Listen to some of the words, “I was walking the wayside, lost on a lonely road, I was chasing the high life, tryna satisfy my soul… Then I saw lightning from Heaven, and I’ve never been the same. I’m gonna climb a mountain, I’m gonna shout about it, I am a child of love... I found a world of freedom, I am a child of love”

Franni Rae Cash Cain, the main female vocalist, explains what is behind these words and the name of the song being Child of Love, rather than what we might expect, Child of God, “I think sometimes I tend to think of God as an angry God who wants me to do everything perfectly all the time; and that’s been my tendency growing up to view God, the Father, that way. This song has helped renew my understanding of who He really is as such a loving Father, and so I’m just excited about how this song is going to speak to other people and hopefully communicate God’s love to them.”

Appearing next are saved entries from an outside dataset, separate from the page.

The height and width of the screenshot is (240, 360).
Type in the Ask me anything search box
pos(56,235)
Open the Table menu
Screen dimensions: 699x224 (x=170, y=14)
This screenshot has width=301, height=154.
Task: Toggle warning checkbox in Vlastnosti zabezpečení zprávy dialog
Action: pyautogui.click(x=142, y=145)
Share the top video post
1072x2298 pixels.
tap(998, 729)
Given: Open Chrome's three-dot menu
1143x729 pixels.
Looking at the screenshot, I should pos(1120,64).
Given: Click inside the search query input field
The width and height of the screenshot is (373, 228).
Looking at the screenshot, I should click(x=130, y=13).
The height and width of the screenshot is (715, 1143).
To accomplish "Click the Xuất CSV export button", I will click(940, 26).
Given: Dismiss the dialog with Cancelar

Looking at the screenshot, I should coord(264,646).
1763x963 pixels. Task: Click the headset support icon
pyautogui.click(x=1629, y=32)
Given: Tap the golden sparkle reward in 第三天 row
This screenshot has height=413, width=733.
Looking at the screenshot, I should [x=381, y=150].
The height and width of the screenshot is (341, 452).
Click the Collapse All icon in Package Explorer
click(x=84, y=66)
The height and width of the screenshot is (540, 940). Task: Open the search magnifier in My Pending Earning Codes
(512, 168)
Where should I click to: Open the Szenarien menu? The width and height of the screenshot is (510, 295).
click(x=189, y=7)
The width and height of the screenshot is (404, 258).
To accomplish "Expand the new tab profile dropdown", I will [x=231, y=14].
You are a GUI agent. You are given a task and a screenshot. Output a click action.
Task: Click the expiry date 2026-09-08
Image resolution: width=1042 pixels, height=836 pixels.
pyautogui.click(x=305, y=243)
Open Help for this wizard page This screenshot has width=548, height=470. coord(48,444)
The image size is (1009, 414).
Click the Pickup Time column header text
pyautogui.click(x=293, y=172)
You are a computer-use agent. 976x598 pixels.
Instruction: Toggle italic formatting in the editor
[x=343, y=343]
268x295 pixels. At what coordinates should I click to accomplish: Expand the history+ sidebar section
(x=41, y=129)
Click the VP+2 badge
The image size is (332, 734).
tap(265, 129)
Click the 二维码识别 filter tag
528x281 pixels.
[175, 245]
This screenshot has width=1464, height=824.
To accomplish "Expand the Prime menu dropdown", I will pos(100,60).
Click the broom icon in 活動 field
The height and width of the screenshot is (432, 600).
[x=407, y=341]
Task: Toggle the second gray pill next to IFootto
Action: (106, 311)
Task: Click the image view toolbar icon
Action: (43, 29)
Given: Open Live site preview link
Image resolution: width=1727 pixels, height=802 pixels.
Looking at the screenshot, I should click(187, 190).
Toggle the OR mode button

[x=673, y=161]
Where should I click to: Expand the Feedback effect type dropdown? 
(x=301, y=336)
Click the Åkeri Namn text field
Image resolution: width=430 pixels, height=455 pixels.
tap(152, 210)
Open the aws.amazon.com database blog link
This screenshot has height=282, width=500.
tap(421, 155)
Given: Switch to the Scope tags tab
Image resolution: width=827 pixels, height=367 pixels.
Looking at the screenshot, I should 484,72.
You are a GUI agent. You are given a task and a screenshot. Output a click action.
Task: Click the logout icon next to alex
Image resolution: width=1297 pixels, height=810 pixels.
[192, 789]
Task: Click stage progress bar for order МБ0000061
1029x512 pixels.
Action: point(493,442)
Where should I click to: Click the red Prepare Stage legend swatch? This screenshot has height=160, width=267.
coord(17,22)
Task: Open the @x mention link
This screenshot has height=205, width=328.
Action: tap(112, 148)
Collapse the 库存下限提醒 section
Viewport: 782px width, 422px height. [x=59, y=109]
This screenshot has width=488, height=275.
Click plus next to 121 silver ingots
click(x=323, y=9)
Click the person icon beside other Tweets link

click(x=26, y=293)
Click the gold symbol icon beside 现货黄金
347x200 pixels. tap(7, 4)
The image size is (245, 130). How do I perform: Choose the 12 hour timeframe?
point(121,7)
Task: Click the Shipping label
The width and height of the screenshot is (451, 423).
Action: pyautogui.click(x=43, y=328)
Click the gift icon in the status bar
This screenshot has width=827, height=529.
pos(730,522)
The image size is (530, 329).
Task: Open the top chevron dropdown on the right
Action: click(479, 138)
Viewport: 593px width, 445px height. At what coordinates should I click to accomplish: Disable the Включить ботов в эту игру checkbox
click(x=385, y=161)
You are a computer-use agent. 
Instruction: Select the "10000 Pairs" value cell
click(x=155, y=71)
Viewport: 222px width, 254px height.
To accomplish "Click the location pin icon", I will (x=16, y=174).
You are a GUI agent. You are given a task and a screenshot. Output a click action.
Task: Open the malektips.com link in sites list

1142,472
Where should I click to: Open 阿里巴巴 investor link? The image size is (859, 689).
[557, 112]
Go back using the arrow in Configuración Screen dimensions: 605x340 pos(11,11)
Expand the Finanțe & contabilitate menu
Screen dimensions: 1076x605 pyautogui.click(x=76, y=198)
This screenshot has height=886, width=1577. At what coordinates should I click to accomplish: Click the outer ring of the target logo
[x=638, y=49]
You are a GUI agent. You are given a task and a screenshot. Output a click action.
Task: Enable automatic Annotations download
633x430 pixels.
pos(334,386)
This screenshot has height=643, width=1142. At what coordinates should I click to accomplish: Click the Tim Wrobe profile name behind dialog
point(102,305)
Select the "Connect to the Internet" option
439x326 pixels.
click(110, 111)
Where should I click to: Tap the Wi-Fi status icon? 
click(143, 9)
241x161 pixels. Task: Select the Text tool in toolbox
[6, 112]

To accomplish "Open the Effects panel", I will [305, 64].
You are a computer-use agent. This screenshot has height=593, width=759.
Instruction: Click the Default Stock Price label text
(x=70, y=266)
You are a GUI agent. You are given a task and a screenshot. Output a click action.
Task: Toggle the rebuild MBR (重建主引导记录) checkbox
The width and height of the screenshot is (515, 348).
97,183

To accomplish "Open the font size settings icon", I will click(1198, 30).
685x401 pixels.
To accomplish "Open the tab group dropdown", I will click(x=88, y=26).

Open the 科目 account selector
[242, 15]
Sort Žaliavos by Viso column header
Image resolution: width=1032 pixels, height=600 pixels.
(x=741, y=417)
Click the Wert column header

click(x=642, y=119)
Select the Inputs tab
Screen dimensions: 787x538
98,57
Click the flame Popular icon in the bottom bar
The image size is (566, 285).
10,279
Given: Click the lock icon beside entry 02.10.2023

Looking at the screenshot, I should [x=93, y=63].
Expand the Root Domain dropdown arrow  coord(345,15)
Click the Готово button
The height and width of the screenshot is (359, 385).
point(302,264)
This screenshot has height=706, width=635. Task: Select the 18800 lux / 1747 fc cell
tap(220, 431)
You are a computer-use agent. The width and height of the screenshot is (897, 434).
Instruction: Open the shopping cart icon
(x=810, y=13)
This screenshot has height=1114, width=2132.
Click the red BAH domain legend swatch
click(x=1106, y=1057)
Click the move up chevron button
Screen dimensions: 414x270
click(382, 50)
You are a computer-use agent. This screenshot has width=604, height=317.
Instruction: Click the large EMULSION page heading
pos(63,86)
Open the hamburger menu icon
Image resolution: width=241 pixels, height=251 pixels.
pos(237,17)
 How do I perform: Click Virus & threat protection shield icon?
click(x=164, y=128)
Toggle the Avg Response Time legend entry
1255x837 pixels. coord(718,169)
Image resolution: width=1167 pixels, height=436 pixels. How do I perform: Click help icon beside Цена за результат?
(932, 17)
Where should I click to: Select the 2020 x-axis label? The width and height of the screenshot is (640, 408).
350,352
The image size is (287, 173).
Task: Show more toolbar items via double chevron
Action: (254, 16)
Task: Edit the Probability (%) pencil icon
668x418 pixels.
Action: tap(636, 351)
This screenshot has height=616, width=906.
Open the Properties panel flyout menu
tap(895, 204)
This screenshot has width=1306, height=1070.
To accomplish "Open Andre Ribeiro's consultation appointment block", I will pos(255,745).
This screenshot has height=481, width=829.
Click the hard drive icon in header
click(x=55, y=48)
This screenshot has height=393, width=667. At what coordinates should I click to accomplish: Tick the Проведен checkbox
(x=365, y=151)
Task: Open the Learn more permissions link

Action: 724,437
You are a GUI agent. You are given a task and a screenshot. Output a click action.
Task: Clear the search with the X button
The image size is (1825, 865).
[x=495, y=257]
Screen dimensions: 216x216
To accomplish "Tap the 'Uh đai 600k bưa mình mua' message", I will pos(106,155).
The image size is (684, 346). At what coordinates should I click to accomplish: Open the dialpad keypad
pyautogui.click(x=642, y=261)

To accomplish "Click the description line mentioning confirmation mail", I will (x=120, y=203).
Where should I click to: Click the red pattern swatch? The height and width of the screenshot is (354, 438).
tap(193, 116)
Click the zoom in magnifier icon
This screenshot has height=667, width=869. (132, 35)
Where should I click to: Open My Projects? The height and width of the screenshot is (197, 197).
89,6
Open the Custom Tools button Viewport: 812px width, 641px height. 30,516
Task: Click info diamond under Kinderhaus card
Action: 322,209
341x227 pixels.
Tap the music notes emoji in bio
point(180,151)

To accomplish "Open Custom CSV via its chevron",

This tendency to think of God as angry is deeply embedded in our American culture. One of the first works you will study in American Literature 101 in college is Jonathan Edwards’ Sinners in the Hand of Angry God. This puritanical strain of American religion has been tremendously harmful to generations of Americans and has separated us from one another.

What Libby and Larry’s marriage and the presence of her brother and I up here together show us is that we are better off with Franni Rae’s spiritual convictions. Connection is better than separation. Forgiving our differences and inadequacies and reflecting the divine love that all around us is the best path.

That to me is the message of this beautiful song. That to me is the message of this beautiful couple. We are all children of love.  

Friday, June 11, 2021

A Tropical Contact High

Sunday morning (6/6), I officiated Katie and Mason’s wedding ceremony at the Rosewood Mansion on Turtle Creek, in Dallas, Texas. Here are the remarks I shared with them and their guests:

I love how Katie describes her spirituality: “I always felt more in tune with God (spiritually) when I was in nature… I find significance in small details or coincidences. I believe they are signs that help me follow and choose the right path.”

Mason, being extremely attuned to this side of Katie, says that though their first date was on the mini golf course, and unnatural sport if there ever was one, he shrewdly asked her to be his “girlfriend in an official capacity,” (his words, not mine), on a mountain having “lugged an entire cooler and picnic set up,” (again, his words, not mine).

Maybe that’s why when they were to move in together, he took her to live with him on an island. Somebody should have told him that Rhode Island is not really an island. Ah, well.

Ok, seriously, though, the reason we are here today does have to do with a real island, specifically a small country, which admittedly, in the words of the eponymous character in the movie Arthur, would likely have been defeated by the almighty armies of Rhode Island. I speak of course of that constituent country of the Kingdom of the Netherlands, Aruba.

Mason says, “After five months of living in Rhode Island, we took a much-needed vacation to Aruba. It was Katie’s first time out of the country. I decided to propose on the last day of our trip on the beach… I took the initiative to propose as I believe we were both looking for something more and knew that we wanted to spend the rest of our lives with each other.”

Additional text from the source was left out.